Он почувствовал, как по щеке, нагретой солнцем, медленно, как бы выбирая направление, неохотно поползла слеза, и там, где она проложила тонкую влажную дорожку, он ощутил холодок. Скоро промозглый холод фамильного склепа в его имении Риверглейд заменит этот холодок.
«Да, — подумал Гроппер, — трудно стать философом за два месяца до смерти. Все равно, что влюбиться под дулом пистолета». Он поправил плед на коленях и откинулся на спинку качалки.
Чуть слышно скрипнул песок дорожки.
Внезапно он услышал слабое собачье повизгивание и открыл глаза. Прямо перед ним сидел небольшой коричневый бульдог с кожаным ошейником на толстой шее и внимательно смотрел на него.
Гроппер протянул руку, чтобы взять с широкого подлокотника кресла звонок и позвать старого Джейкоба, но собака, как бы читая его мысли, отрицательно помотала головой, подняла лапу в белом чулке и несколько раз помахала ею. На мгновение Гроппер забыл о профессоре Клее. Собака опустила лапу и принялась тщательно разравнивать перед собой дорожку, как это делают на пляже, желая написать что-нибудь на песке. Потом начала старательно что-то выписывать неуклюжими печатными буквами.
Гроппер несколько раз открыл и закрыл глаза.
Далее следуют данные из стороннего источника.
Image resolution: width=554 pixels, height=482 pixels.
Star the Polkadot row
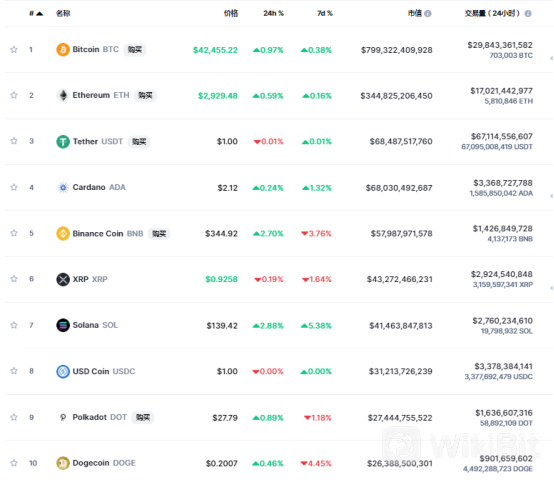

В голову пришла было мысль о том, что он уже умер. Но его представления о рае или аде как-то не совсем совпадали с дрессированными собаками. Тем более что ни рожек дьявола, ни нимба святого на бульдоге заметно не было. Тем временем на дорожке возникли слова:
«Сэр, прошу вашего внимания…»
Гроппер привык мыслить рационально. В конечном счете биржа обладает мистикой и собственной необъяснимой волей лишь для непосвященных профанов, приносящих свои скудные сбережения на ее алтарь. Для него биржа, а с нею и все, что ей подчинялось, были сложным и вместе с тем простым учреждением, основанным на самом элементарном в мире законе: «кто — кого». Она приучила не верить в чудеса.